Beim Versorgungsausgleich geht es um die Altersrente. Unter Versorgungsausgleich versteht man den Ausgleich der Rentenrechte bzw. der Rentenanwartschaften zwischen den Eheleuten. Die rechtliche Grundlage bildet das Versorgungsausgleichsgesetz. Grundsatz: Alle erworbenen Ansprüche an eine Altersversorgung werden grundsätzlich je zur Hälfte geteilt. So heißt es im § 1 Abs. 1 VersAusglG: Im Versorgungsausgleich sind die in der Ehezeit erworbenen Anteile von Anrechten (Ehezeitanteile) jeweils zur Hälfte zwischen den geschiedenen Ehegatten zu teilen.

§ 1587 BGB sieht vor, dass diese Anwartschaften bei einer Scheidung ausgeglichen werden ("Versorgungsausgleich"). Kurz gesagt muss derjenige Ehegatte, der während der Ehe eine höhere Anwartschaft erworben hat, die Hälfte der Differenz an den anderen Ehegatten abgeben. Der im Versorgungsausgleichsgesetz geregelte Ausgleich findet zwischen den geschiedenen Ehegatten von im In- oder Ausland bestehenden Anrechten statt, insbesondere aus der gesetzlichen Rentenversicherung, ,der Beamtenversorgung oder der berufsständischen Versorgung, aus der betrieblichen Altersversorgung oder aus der privaten Alters- und Invaliditätsvorsorge.

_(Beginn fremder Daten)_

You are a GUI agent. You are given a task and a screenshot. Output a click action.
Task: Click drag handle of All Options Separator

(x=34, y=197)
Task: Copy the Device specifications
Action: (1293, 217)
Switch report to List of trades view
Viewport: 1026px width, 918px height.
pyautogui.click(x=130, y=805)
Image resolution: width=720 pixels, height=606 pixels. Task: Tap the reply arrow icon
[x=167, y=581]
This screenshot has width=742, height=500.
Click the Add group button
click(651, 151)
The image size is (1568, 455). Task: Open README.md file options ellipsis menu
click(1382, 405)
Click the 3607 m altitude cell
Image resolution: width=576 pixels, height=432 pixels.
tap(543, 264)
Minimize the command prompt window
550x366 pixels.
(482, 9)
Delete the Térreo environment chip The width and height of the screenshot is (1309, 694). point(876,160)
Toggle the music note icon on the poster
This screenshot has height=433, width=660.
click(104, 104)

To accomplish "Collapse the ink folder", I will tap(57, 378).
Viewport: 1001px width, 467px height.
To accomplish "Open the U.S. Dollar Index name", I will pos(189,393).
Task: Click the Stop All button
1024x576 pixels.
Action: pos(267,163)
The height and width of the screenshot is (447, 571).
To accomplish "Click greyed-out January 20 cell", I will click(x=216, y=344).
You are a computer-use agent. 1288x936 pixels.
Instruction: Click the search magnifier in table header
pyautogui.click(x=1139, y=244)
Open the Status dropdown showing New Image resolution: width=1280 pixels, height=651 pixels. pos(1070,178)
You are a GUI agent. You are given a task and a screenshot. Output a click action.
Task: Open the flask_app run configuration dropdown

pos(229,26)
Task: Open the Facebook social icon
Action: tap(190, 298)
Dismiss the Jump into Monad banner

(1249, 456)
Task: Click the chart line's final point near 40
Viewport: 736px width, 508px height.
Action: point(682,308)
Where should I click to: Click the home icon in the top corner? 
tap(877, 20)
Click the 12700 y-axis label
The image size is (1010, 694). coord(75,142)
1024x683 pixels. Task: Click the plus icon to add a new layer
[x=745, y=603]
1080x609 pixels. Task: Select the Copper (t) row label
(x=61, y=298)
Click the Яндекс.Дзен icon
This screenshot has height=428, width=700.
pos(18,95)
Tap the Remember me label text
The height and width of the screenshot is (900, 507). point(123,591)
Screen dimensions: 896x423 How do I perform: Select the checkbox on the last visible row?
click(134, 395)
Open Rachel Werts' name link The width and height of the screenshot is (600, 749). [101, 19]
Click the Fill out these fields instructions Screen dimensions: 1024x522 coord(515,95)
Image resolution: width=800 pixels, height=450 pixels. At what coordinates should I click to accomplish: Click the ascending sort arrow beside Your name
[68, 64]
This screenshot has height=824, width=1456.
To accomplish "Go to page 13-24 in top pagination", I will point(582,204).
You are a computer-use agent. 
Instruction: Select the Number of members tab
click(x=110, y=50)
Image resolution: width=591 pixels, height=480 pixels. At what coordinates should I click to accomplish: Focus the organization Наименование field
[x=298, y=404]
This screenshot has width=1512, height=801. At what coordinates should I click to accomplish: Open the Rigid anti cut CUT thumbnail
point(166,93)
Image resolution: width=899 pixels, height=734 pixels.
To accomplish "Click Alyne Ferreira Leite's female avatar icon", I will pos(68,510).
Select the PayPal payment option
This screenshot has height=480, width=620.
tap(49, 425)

Die Ehegatten können Vereinbarungen über den Versorgungsausgleich schließen. Sie können ihn insbesondere ganz oder teilweise in die Regelung der ehelichen Vermögensverhältnisse einbeziehen, ausschließen sowie Ausgleichsansprüche nach der Scheidung vorbehalten. Die Ehegatten, die Hinterbliebenen und die Erben sind verpflichtet, die für den Versorgungsausgleich erforderlichen Auskünfte zu erteilen. Andernfalls haben Sie einen entsprechenden Auskunftsanspruch gegen die betroffenen Versorgungsträger. In einem Ehevertrag können die Ehepartner mithin von den gesetzlichen Regelungen abweichende Vereinbarungen für die Durchführung des Versorgungsausgleichs festlegen.